Extended precision
Extended precision refers to floating-point number formats that provide greater precision than the basic floating-point formats. Extended-precision formats support a basic format by minimizing roundoff and overflow errors in intermediate values of expressions on the base format. In contrast to extended precision, arbitrary-precision arithmetic refers to implementations of much larger numeric types using special software.
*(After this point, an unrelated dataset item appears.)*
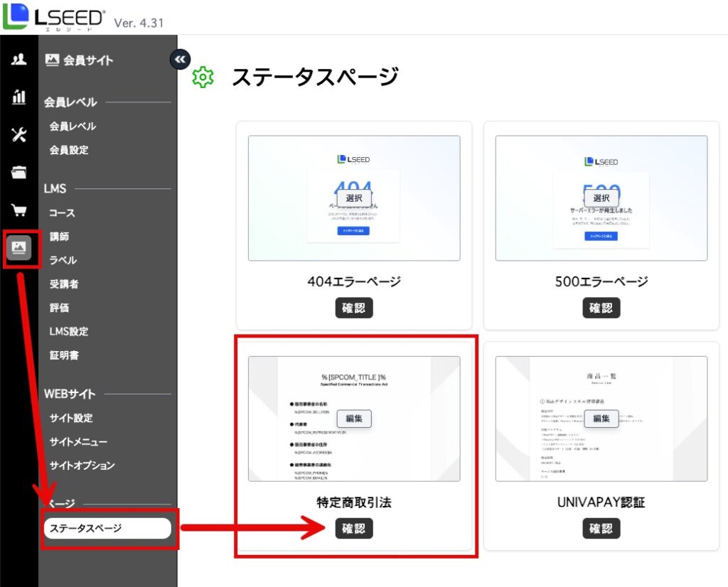Click the members (people) icon in sidebar

pyautogui.click(x=18, y=60)
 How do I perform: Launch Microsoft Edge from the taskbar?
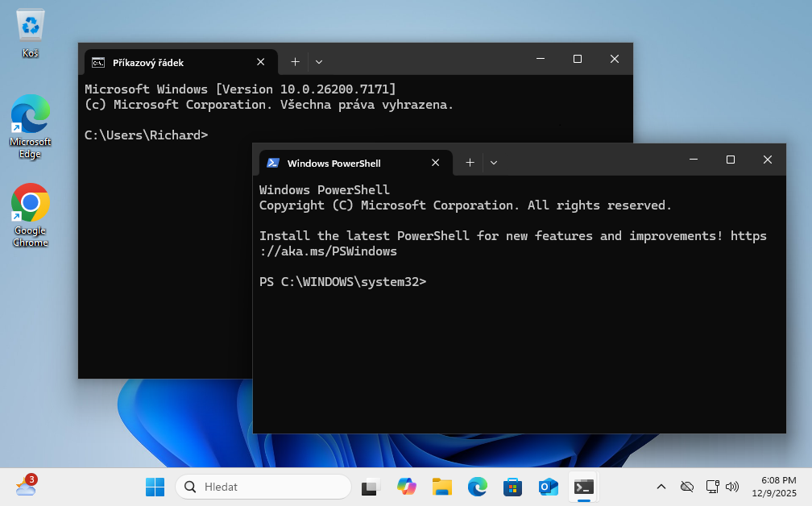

Extended-precision implementations
There is a long history of extended floating-point formats reaching back nearly to the middle of the last century.. Various manufacturers have used different formats for extended precision for different machines. In many cases the format of the extended precision is not quite the same as a scale-up of the ordinary single- and double-precision formats it is meant to extend. In a few cases the implementation was merely a software-based change in the floating-point data format, but in most cases extended precision was implemented in hardware, either built into the central processor itself, or more often, built into the hardware of an optional, attached processor called a "floating-point unit" or "floating-point processor", accessible to the CPU as a fast input / output device.IBM extended-precision formats
The IBM 1130, sold in 1965, offered two floating-point formats: A 32-bit "standard precision" format and a 40-bit "extended precision" format. Standard-precision format contains a 24-bit two's complement significand while extended-precision utilizes a 32-bit two's complement significand. The latter format makes full use of the CPU's 32-bit integer operations. The characteristic in both formats is an 8-bit field containing the power of two biased by 128. Floating-point arithmetic operations are performed by software, and double precision is not supported at all. The extended format occupies three 16-bit words, with the extra space simply ignored.The IBM System/360 supports a 32-bit "short" floating-point format and a 64-bit "long" floating-point format. The 360/85 and follow-on System/370 add support for a 128-bit "extended" format. These formats are still supported in the current design, where they are now called the "hexadecimal floating-point" formats.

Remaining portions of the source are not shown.